Exercise requirements:
In the copy, keep every line below as it is and leave out the pictures.

Supplied records:
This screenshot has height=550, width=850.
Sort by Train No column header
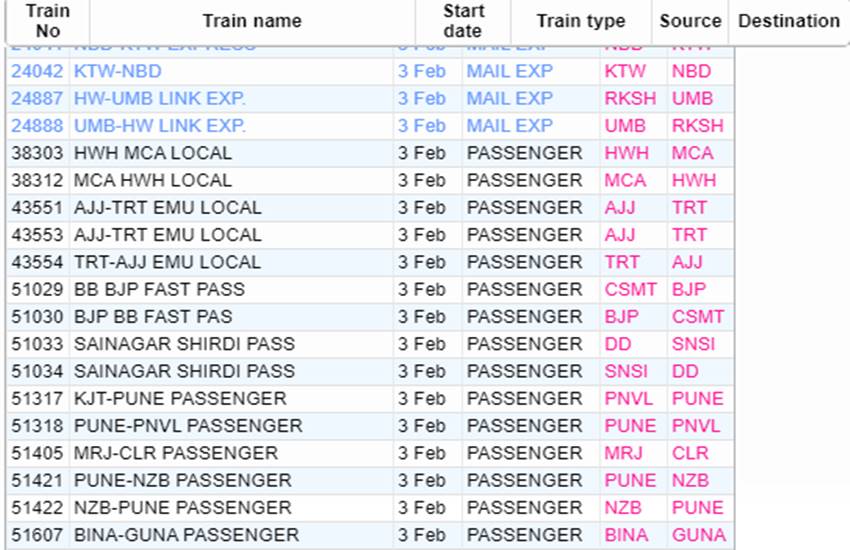(48, 21)
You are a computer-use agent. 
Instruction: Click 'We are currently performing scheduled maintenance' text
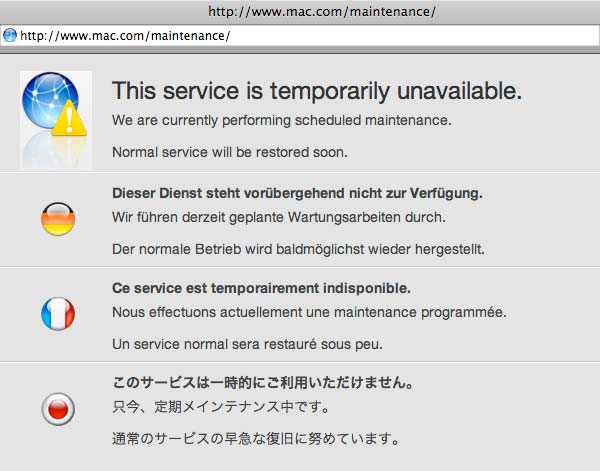tap(282, 121)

Answer for this exercise:
This screenshot has height=550, width=850.
Sort by Train No column header
(48, 21)
You are a computer-use agent. 
Instruction: Click 'We are currently performing scheduled maintenance' text
tap(282, 121)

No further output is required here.